start QUOTED TEXT

That few details were available when the contractual "letter of intent," adorned with Lockheed Martin's corporate logo, was signed by Mayor Kiss and Lockheed's Senior Vice President certainly didn't assuage the rising indignation of community organizers. Interestingly, it was Mayor Kiss who approached Lockheed about the deal at the inaugural "Carbon War Room," which took place simultaneously with the Vancouver Olympics. The Carbon War Room is a pet project of the 212th richest person in the world, billionaire Sir Richard Branson, CEO of Virgin Group. Branson's record and cola empire also counts amongst its corporate family global warming contributors like Virgin Airlines and the quixotic, carbon emissions nightmare of Virgin Galactic, space tourism for $200,000 a ticket.
Branson's Carbon War Room partners cities with corporations like Lockheed and private financiers to create market based solutions to climate change. The single-sided, single page letter of cooperation details vague projects for Lockheed to partner with Burlington on including "Urban Triage," "Vertical Wind Turbines," "Solar Photovoltaic Systems," "Telemetrics" and "Three dimensional LIDAR City models." Branson's War Room describes itself as a "30-month challenge to help cities around the world use innovative mechanisms to bring capital, energy technologies and jobs to their citizens in a sustainable and wealth creating way."
Wealth creating in this sense means privatizing existing not-for profit climate change fighting measures like the PACE program (PACE lets US home owners bundle home renewable energy financing into their mortgage, spreading out the payments over 25-30 years instead of the usual home improvement loan term of lease of five years). According to the Climate War Room's literature the United States' PACE market, "is valued at $500 billion." This sort of privatization, which spins governmental non-profit programs into new markets, and thereby so much gold for "gold-level" corporate sponsors of the "War Room" like Lockheed, and billionaires like Branson, is but one of the objectionable pieces of the deal to its detractors. Perhaps even more immediate and inflammatory is the planned interaction between Burlington's school children and Lockheed Martin engineers.
"Are We For Bomb Makers?"

end QUOTED TEXT
start MATERIAL PROVIDED

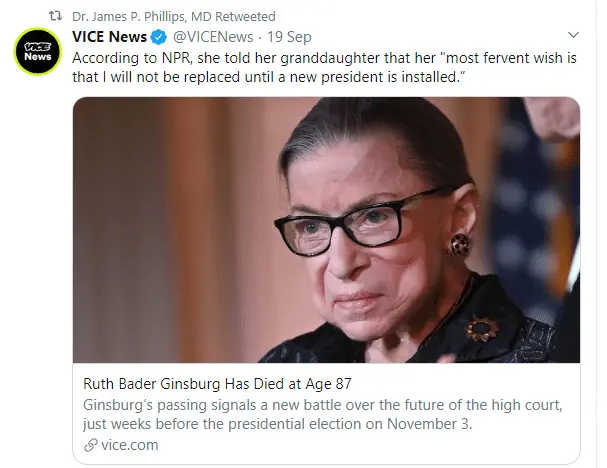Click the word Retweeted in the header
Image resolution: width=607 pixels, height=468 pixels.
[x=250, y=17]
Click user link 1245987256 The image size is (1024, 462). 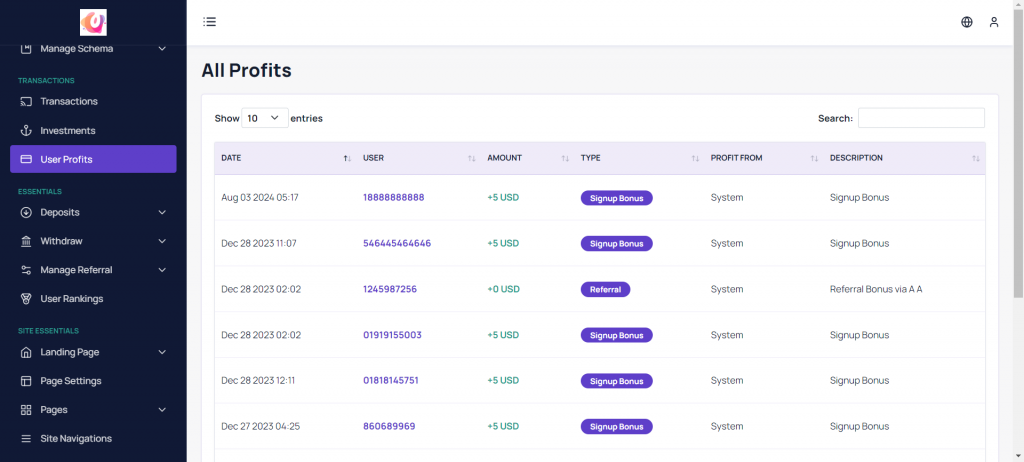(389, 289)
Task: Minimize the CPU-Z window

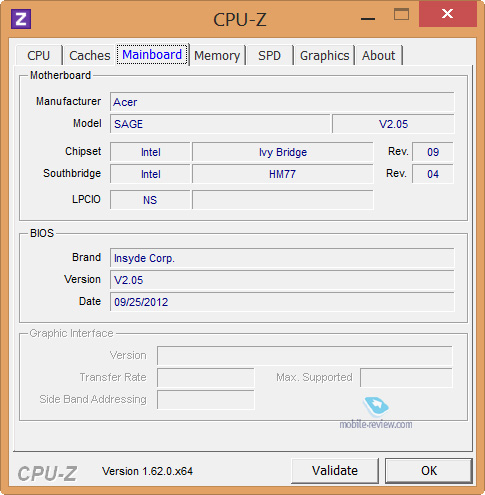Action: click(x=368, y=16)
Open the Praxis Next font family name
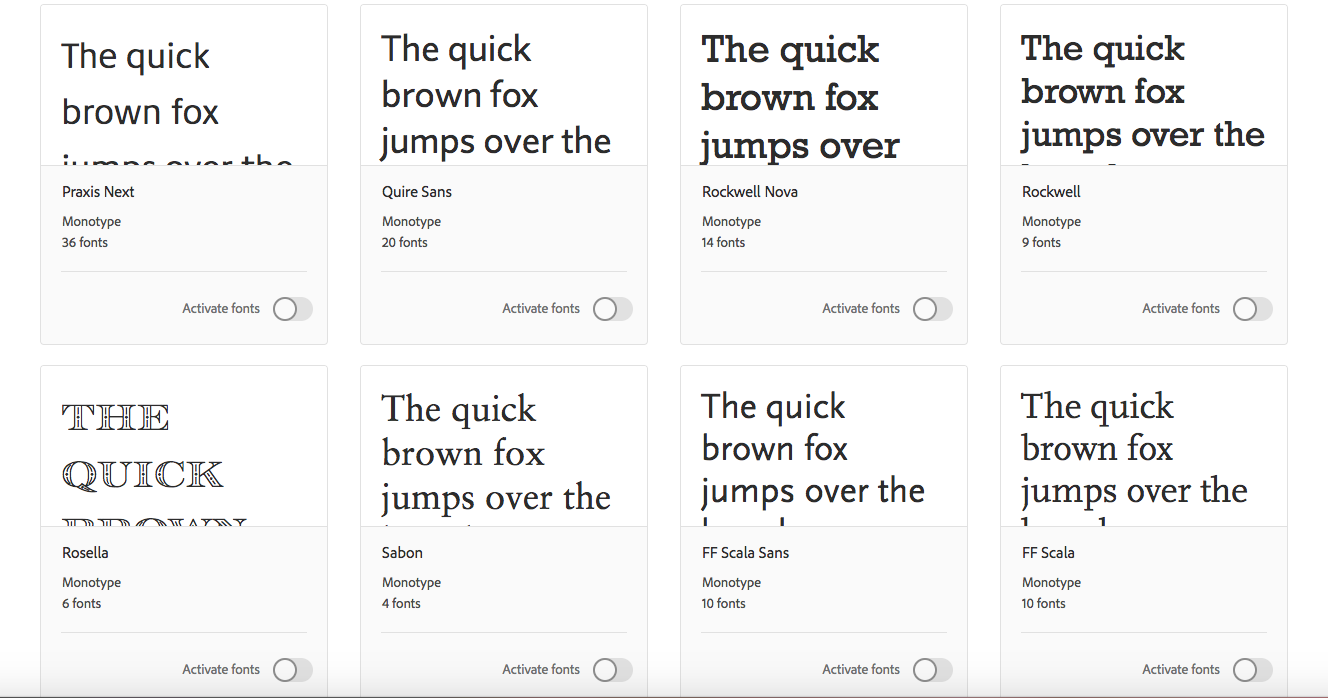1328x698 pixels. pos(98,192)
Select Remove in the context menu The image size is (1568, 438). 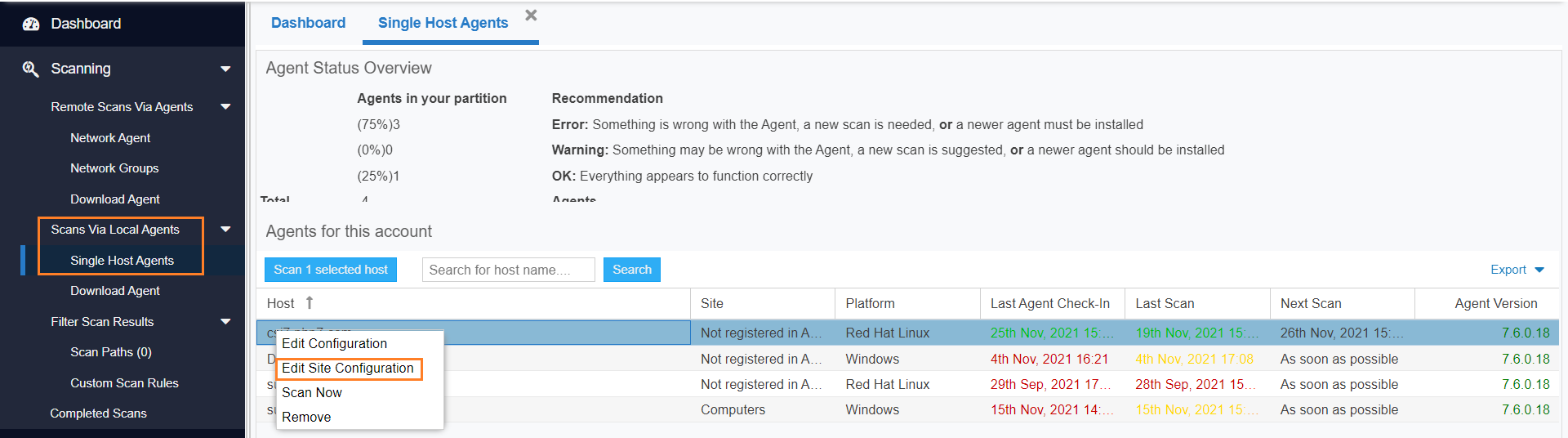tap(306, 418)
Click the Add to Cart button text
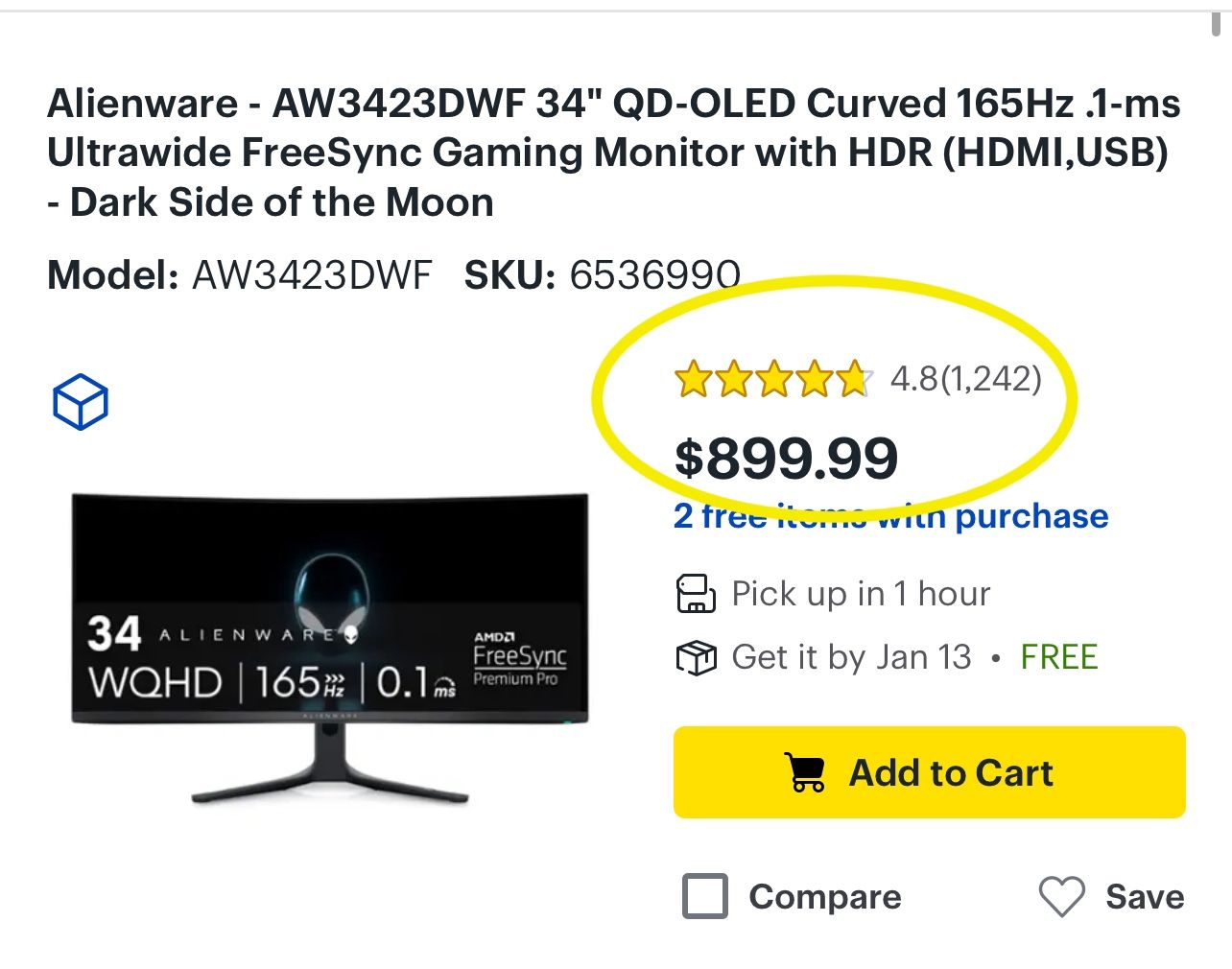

end MATERIAL PROVIDED

◆ TASK SET ◆
1 - Please return the passage on the Lockheed Martin deal verbatim, starting with "Wealth creating in" and going on through "Lockheed Martin engineers.".
2 - Answer these questions from the passage on the Lockheed Martin deal:
(a) At what event did Mayor Kiss approach Lockheed about the deal?
(b) How long a challenge does Branson's War Room describe itself as?
(c) What value does the cited literature put on the United States' PACE market?
The entries that come after the passage on the Lockheed Martin deal are separate material.

◆ ANSWERS ◆
1 -
Wealth creating in this sense means privatizing existing not-for profit climate change fighting measures like the PACE program (PACE lets US home owners bundle home renewable energy financing into their mortgage, spreading out the payments over 25-30 years instead of the usual home improvement loan term of lease of five years). According to the Climate War Room's literature the United States' PACE market, "is valued at $500 billion." This sort of privatization, which spins governmental non-profit programs into new markets, and thereby so much gold for "gold-level" corporate sponsors of the "War Room" like Lockheed, and billionaires like Branson, is but one of the objectionable pieces of the deal to its detractors. Perhaps even more immediate and inflammatory is the planned interaction between Burlington's school children and Lockheed Martin engineers.

2 -
(a) The inaugural "Carbon War Room"
(b) A 30-month challenge
(c) $500 billion